Un sondeur pointu
20 juin, 2010Ce matin là, John se lavait les dents. Assidûment, car le dentiste avait dit : assidûment. Surtout les gencives. John savait que ses dents étaient son tendon d’Achille. Lorsque le praticien lui avait asséné cette vérité en retirant son gant et ses masques d’un air professionnel, John avait été pris de panique et accessoirement d’une frénésie de brossage. Devant lui, s’alignait un rayon complet de bains de bouches multicolores dont il se gargarisait dans tous les sens de l’expression. C’est que l’idée de se trouver à quarante cinq ans, dans un petit matin blême ou pas importe, en train de nettoyer son dentier pendant que sa conquête d’une nuit s’étirait mollement entre ses draps, cette idée-là le terrorisait.
L’opération durait donc. Les minutes passées à astiquer sa mâchoire laissaient à John le temps de réfléchir au rendez-vous qu’il avait arraché de haute lutte à Isabelle, ce jour là.

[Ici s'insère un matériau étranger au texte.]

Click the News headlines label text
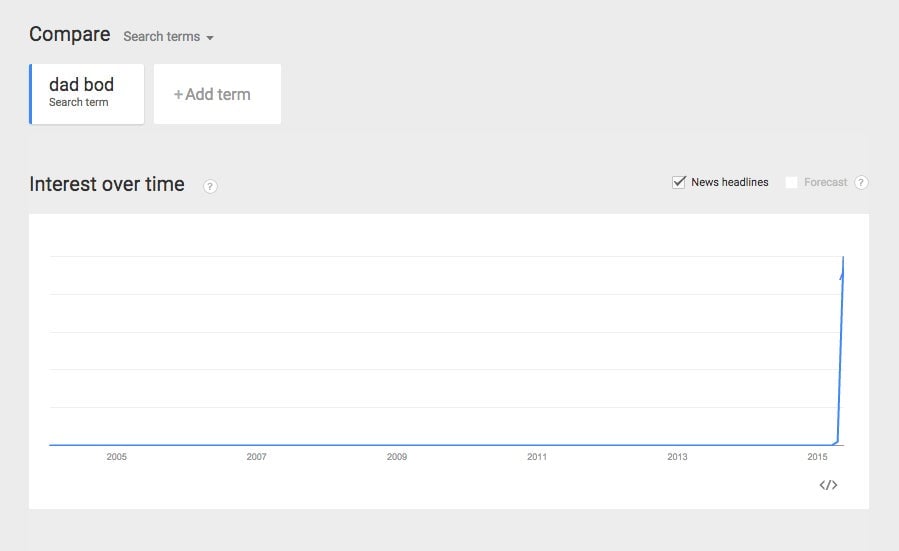 pos(729,182)
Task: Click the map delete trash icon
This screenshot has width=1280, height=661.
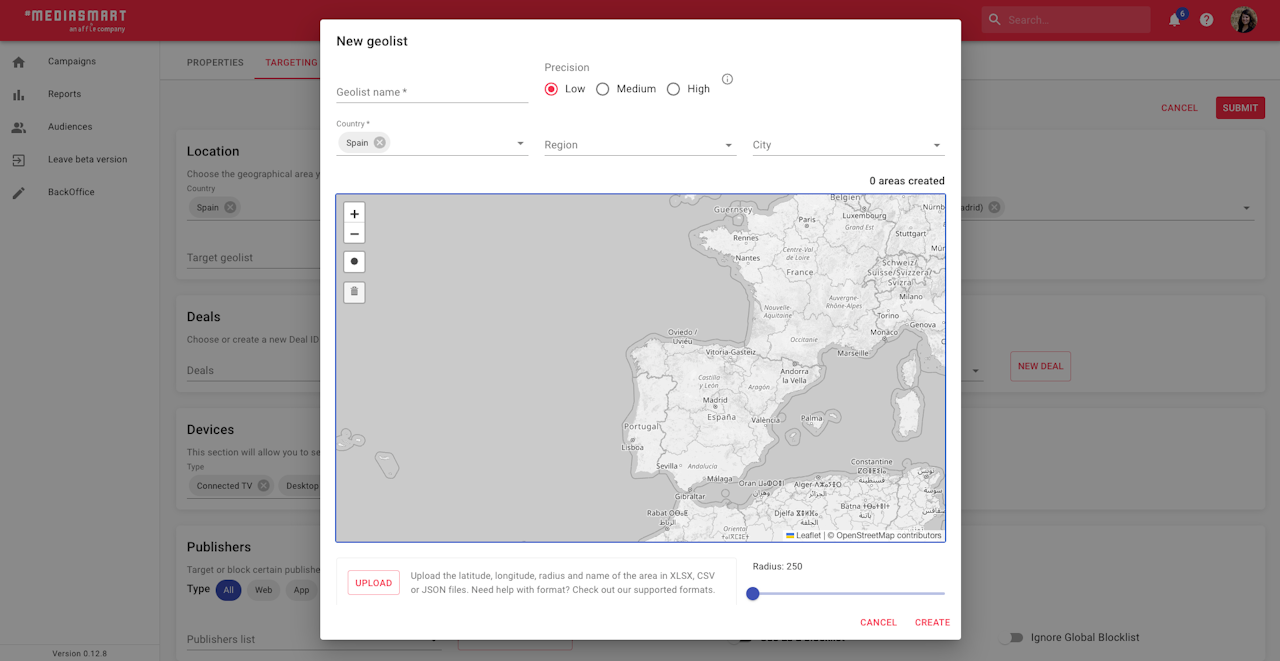Action: click(354, 292)
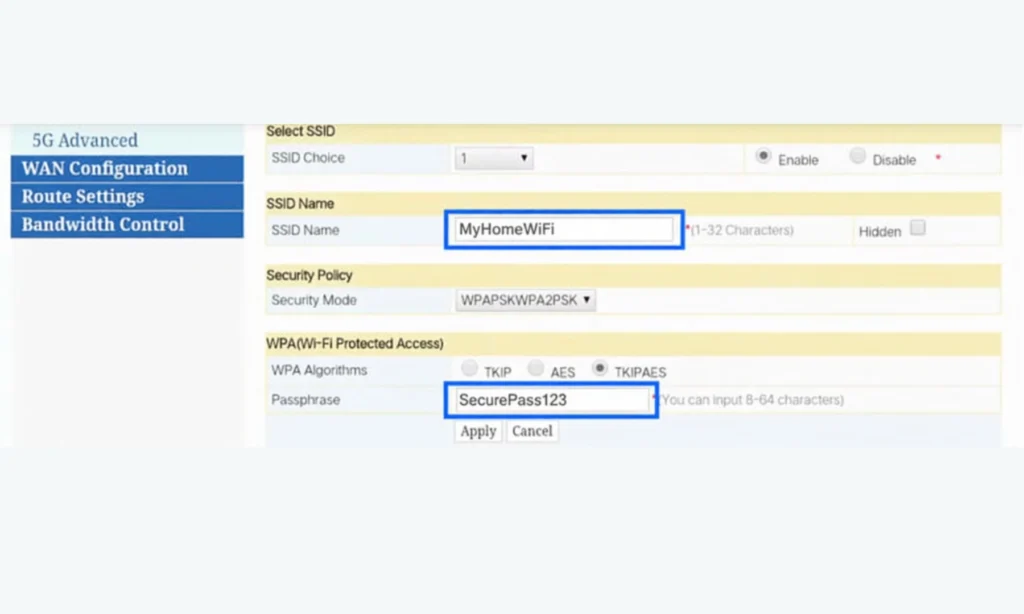1024x614 pixels.
Task: Click the Select SSID section header
Action: (300, 132)
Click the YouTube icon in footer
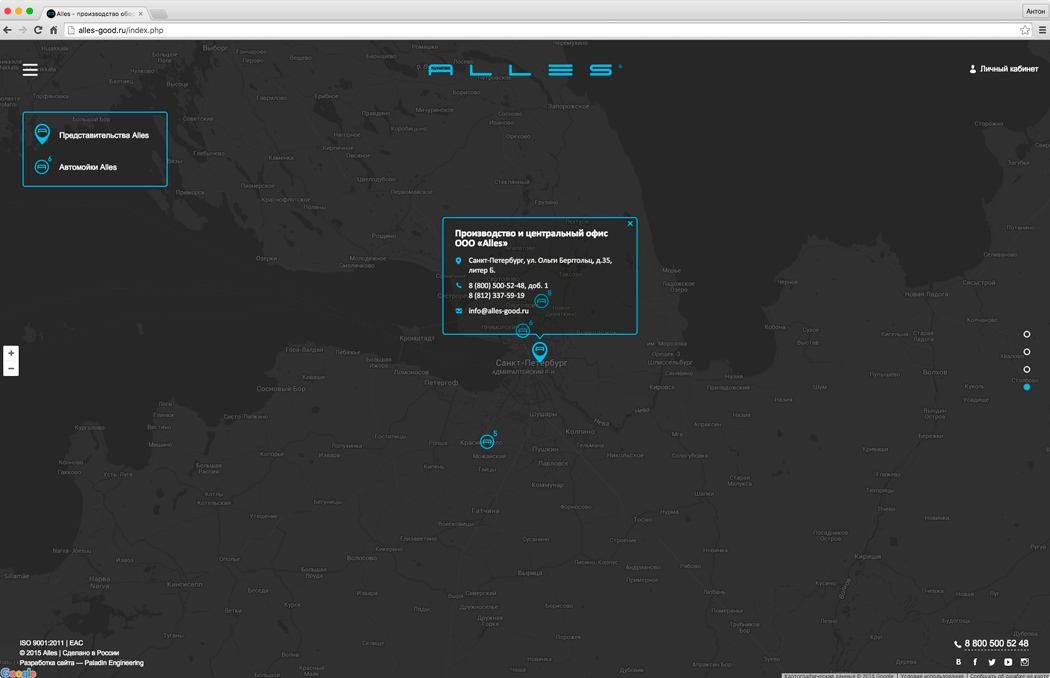The width and height of the screenshot is (1050, 678). 1008,662
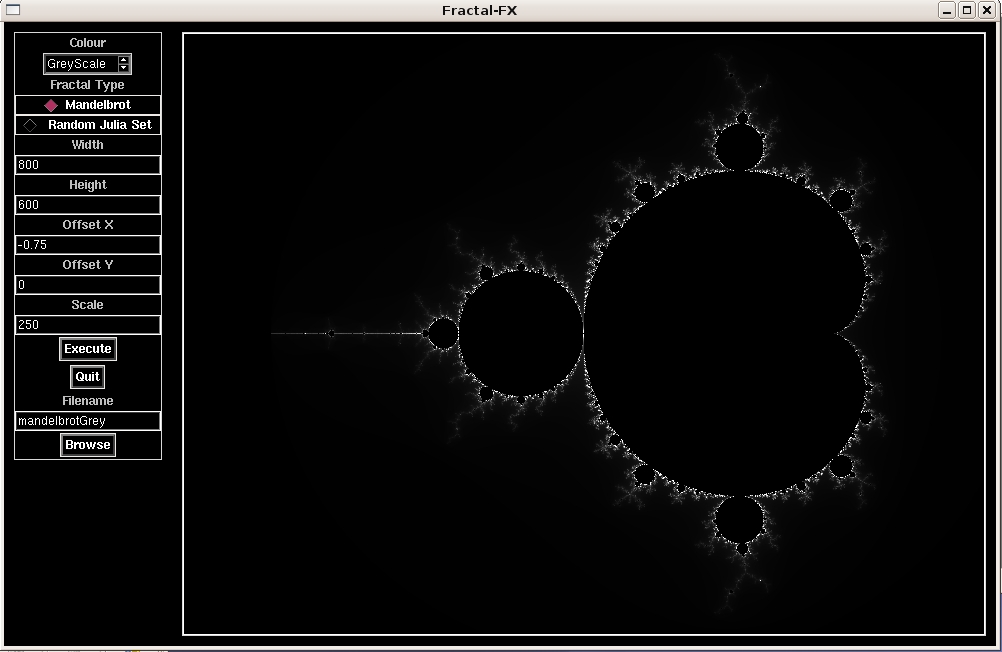Click the Fractal-FX title bar text
Screen dimensions: 1002x652
[x=479, y=11]
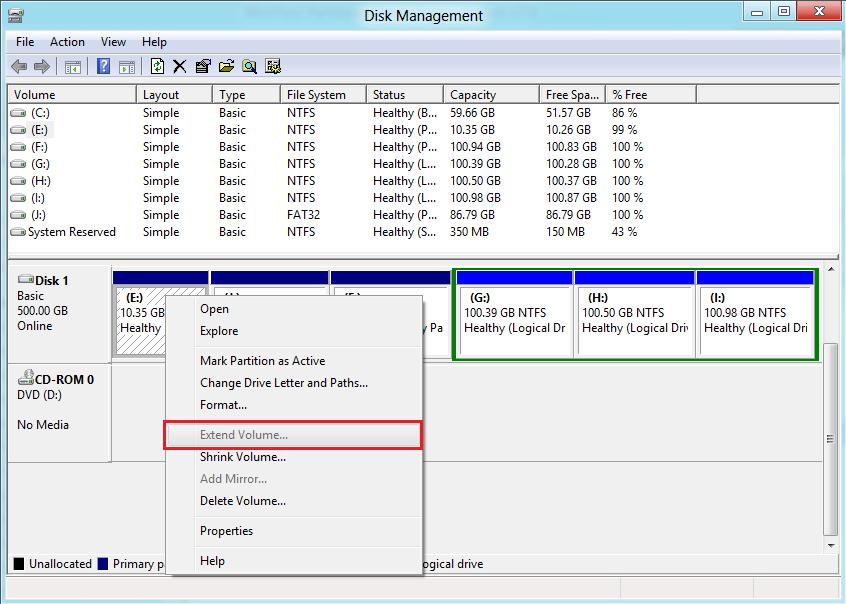Click the magnifying glass toolbar icon
The width and height of the screenshot is (846, 604).
point(249,67)
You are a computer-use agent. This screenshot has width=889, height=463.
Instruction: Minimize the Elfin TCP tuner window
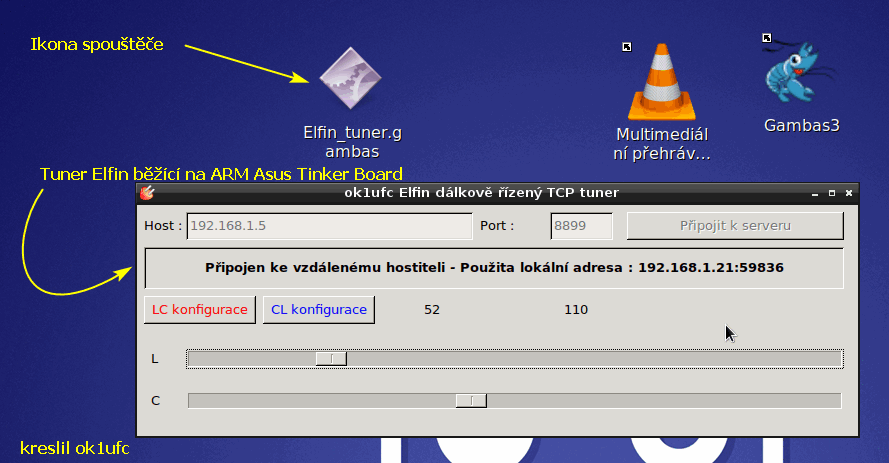[x=814, y=192]
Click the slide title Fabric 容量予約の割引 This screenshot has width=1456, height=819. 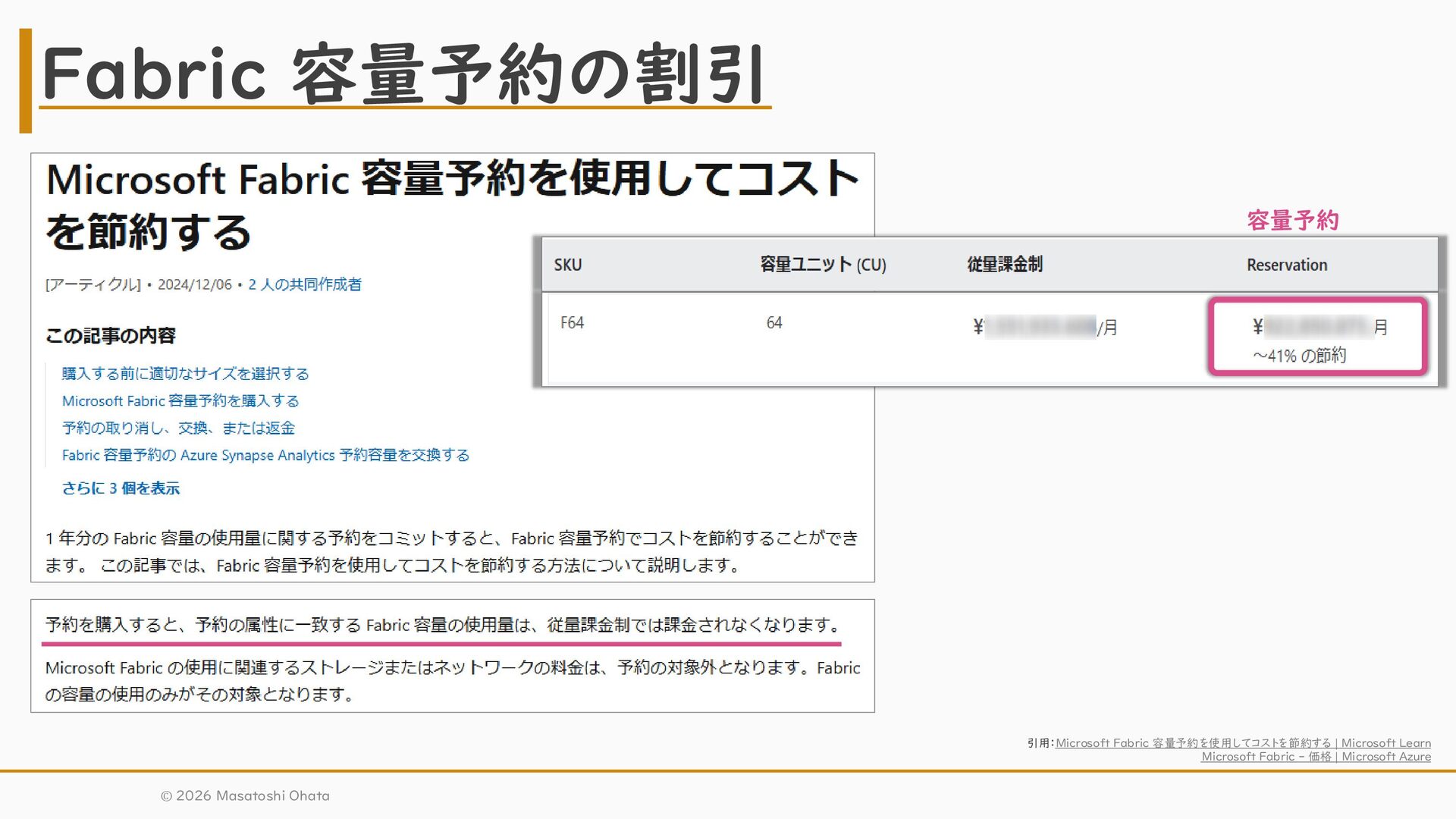(x=402, y=74)
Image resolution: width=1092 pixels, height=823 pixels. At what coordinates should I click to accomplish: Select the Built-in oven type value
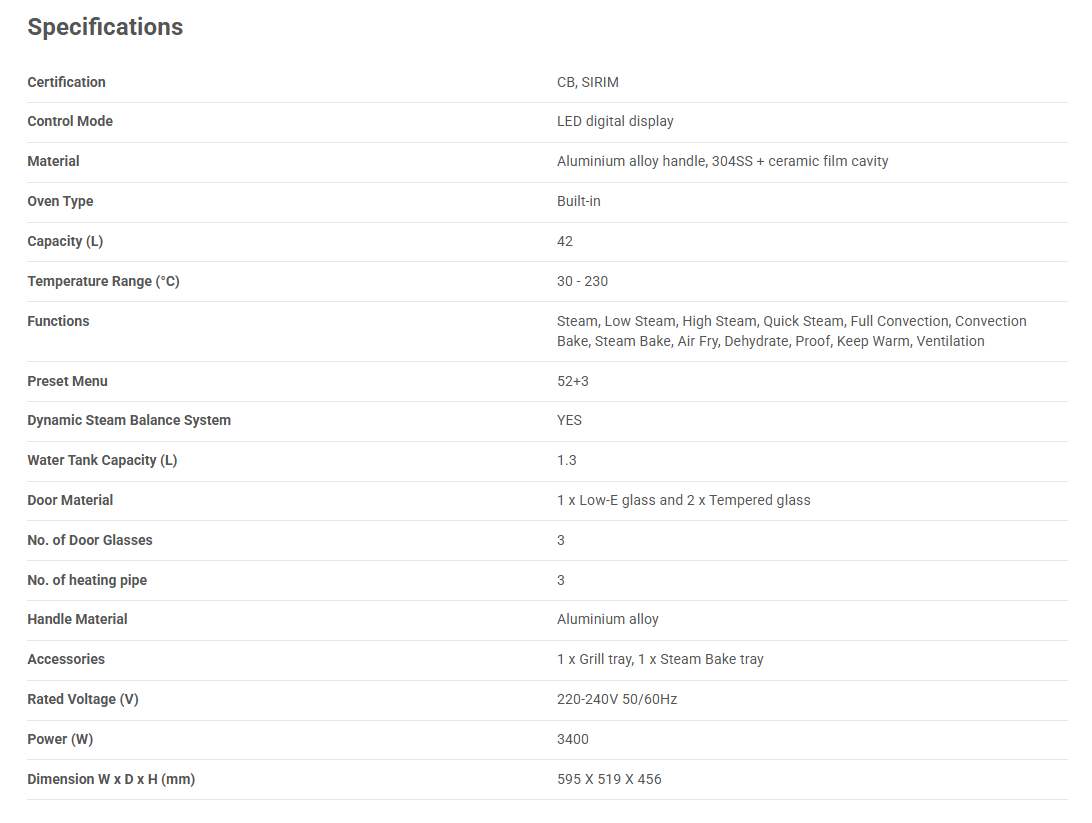pos(579,201)
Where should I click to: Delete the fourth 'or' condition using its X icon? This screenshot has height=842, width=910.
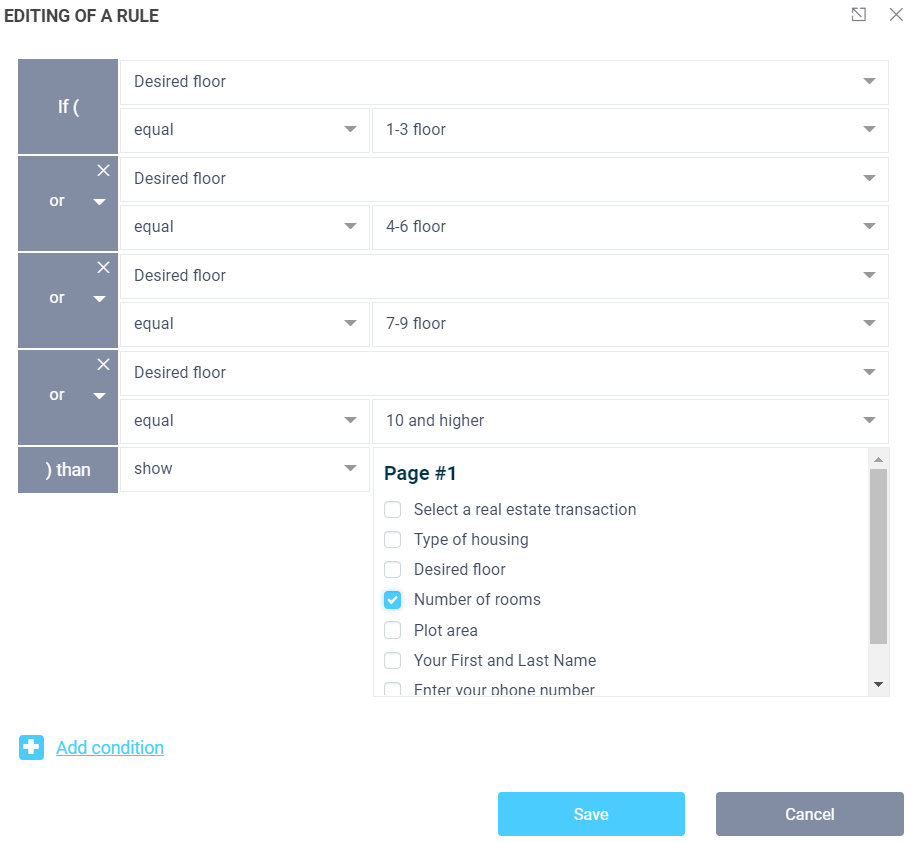[x=103, y=364]
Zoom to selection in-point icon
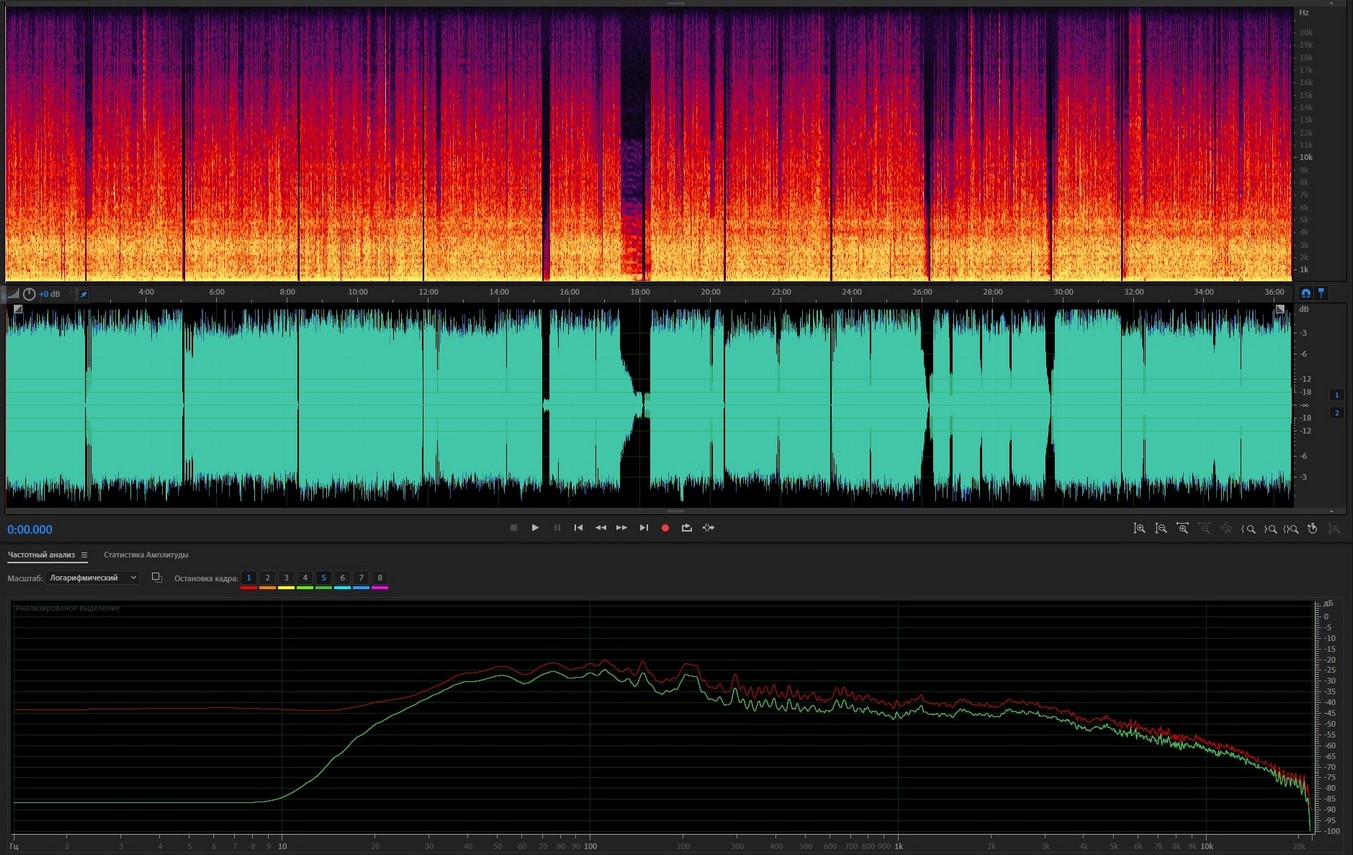Viewport: 1353px width, 855px height. click(x=1248, y=528)
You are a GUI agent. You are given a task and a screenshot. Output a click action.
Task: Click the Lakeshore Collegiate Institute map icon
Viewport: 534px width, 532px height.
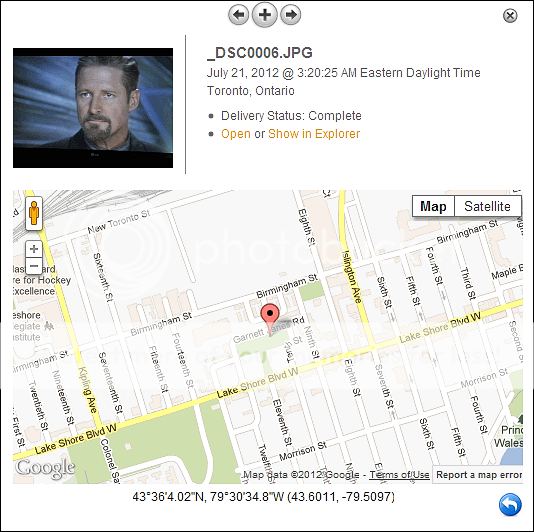pos(49,326)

La belle lui plaisait : une brune sirupeuse, un nez mutin constellé de tâches de rousseur du meilleur effet, et un regard noir de jais à faire pâlir un fantôme. L’affaire fut ardue : l’objet de son attention n’était pas libre selon ses propres dires. John avait du déployer ses ressources d’hypocrisie les plus affûtées pour la convaincre de l’opportunité d’une rencontre. Justement, l’envie d’une visite approfondie au musée des Arts Modernes le tenaillait depuis longtemps déjà. Les commentaires avisés d’Isabelle, amatrice éclairée en ce domaine, seraient une aide particulièrement efficace pour lui rendre cette étude encore plus fructueuse.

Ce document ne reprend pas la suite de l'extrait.